[Directions for this task] Every line of the data below needs to be reproduced exactly.

[Available data]
Segment Open

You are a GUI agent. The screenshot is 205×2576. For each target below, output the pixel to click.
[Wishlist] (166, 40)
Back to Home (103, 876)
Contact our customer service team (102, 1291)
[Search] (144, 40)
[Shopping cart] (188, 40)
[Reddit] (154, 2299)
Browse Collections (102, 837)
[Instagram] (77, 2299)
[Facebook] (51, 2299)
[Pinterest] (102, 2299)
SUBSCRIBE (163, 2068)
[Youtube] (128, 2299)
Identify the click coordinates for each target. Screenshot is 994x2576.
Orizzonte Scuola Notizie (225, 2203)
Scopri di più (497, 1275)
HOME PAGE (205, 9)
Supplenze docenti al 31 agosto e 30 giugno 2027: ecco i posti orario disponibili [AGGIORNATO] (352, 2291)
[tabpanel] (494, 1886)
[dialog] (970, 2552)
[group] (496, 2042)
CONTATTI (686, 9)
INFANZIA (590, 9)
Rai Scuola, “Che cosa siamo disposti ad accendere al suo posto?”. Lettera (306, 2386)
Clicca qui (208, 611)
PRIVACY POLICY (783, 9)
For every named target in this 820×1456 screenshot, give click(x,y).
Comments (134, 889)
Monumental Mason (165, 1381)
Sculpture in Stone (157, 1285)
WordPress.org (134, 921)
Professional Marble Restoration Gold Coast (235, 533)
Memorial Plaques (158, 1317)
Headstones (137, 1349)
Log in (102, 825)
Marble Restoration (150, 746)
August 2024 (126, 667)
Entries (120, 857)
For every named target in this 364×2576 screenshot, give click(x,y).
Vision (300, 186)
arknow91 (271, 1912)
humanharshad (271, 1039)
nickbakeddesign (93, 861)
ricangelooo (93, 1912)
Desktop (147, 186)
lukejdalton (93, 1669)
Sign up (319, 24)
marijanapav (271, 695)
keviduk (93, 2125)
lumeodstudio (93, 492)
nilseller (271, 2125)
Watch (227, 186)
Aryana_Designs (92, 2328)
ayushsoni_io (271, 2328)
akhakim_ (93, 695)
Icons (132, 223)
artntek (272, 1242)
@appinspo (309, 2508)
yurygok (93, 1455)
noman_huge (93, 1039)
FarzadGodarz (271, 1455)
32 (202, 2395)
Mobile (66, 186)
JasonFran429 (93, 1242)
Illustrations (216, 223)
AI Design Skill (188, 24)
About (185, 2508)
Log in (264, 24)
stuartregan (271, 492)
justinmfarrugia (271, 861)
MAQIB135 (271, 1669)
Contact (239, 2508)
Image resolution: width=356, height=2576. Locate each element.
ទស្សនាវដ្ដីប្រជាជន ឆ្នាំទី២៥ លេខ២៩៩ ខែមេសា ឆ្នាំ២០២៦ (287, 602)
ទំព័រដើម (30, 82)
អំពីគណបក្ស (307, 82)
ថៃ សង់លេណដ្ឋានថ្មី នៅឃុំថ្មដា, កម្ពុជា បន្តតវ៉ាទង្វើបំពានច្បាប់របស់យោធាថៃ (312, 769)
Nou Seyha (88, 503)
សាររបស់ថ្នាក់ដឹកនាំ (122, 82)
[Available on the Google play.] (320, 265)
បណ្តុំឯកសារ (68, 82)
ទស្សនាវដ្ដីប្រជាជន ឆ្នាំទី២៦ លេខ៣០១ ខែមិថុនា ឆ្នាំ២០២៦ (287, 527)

Segment Closed

[Your solution]
You are a GUI agent. The screenshot is 205×2576. For each target below, output the pixel to click.
[Wishlist] (166, 40)
Back to Home (103, 876)
Contact our customer service team (102, 1291)
[Search] (144, 40)
[Shopping cart] (188, 40)
[Reddit] (154, 2299)
Browse Collections (102, 837)
[Instagram] (77, 2299)
[Facebook] (51, 2299)
[Pinterest] (102, 2299)
SUBSCRIBE (163, 2068)
[Youtube] (128, 2299)
Identify the click coordinates for each target. Screenshot is 994x2576.
Orizzonte Scuola Notizie (225, 2203)
Scopri di più (497, 1275)
HOME PAGE (205, 9)
Supplenze docenti al 31 agosto e 30 giugno 2027: ecco i posti orario disponibili [AGGIORNATO] (352, 2291)
[tabpanel] (494, 1886)
[dialog] (970, 2552)
[group] (496, 2042)
CONTATTI (686, 9)
INFANZIA (590, 9)
Rai Scuola, “Che cosa siamo disposti ad accendere al suo posto?”. Lettera (306, 2386)
Clicca qui (208, 611)
PRIVACY POLICY (783, 9)
For every named target in this 820×1456 screenshot, give click(x,y).
Comments (134, 889)
Monumental Mason (165, 1381)
Sculpture in Stone (157, 1285)
WordPress.org (134, 921)
Professional Marble Restoration Gold Coast (235, 533)
Memorial Plaques (158, 1317)
Headstones (137, 1349)
Log in (102, 825)
Marble Restoration (150, 746)
August 2024 (126, 667)
Entries (120, 857)
For every named target in this 364×2576 screenshot, give click(x,y).
Vision (300, 186)
arknow91 (271, 1912)
humanharshad (271, 1039)
nickbakeddesign (93, 861)
ricangelooo (93, 1912)
Desktop (147, 186)
lukejdalton (93, 1669)
Sign up (319, 24)
marijanapav (271, 695)
keviduk (93, 2125)
lumeodstudio (93, 492)
nilseller (271, 2125)
Watch (227, 186)
Aryana_Designs (92, 2328)
ayushsoni_io (271, 2328)
akhakim_ (93, 695)
Icons (132, 223)
artntek (272, 1242)
@appinspo (309, 2508)
yurygok (93, 1455)
noman_huge (93, 1039)
FarzadGodarz (271, 1455)
32 (202, 2395)
Mobile (66, 186)
JasonFran429 (93, 1242)
Illustrations (216, 223)
AI Design Skill (188, 24)
About (185, 2508)
Log in (264, 24)
stuartregan (271, 492)
justinmfarrugia (271, 861)
MAQIB135 (271, 1669)
Contact (239, 2508)
Image resolution: width=356, height=2576. Locate each element.
ទស្សនាវដ្ដីប្រជាជន ឆ្នាំទី២៥ លេខ២៩៩ ខែមេសា ឆ្នាំ២០២៦ (287, 602)
ទំព័រដើម (30, 82)
អំពីគណបក្ស (307, 82)
ថៃ សង់លេណដ្ឋានថ្មី នៅឃុំថ្មដា, កម្ពុជា បន្តតវ៉ាទង្វើបំពានច្បាប់របស់យោធាថៃ (312, 769)
Nou Seyha (88, 503)
សាររបស់ថ្នាក់ដឹកនាំ (122, 82)
[Available on the Google play.] (320, 265)
បណ្តុំឯកសារ (68, 82)
ទស្សនាវដ្ដីប្រជាជន ឆ្នាំទី២៦ លេខ៣០១ ខែមិថុនា ឆ្នាំ២០២៦ (287, 527)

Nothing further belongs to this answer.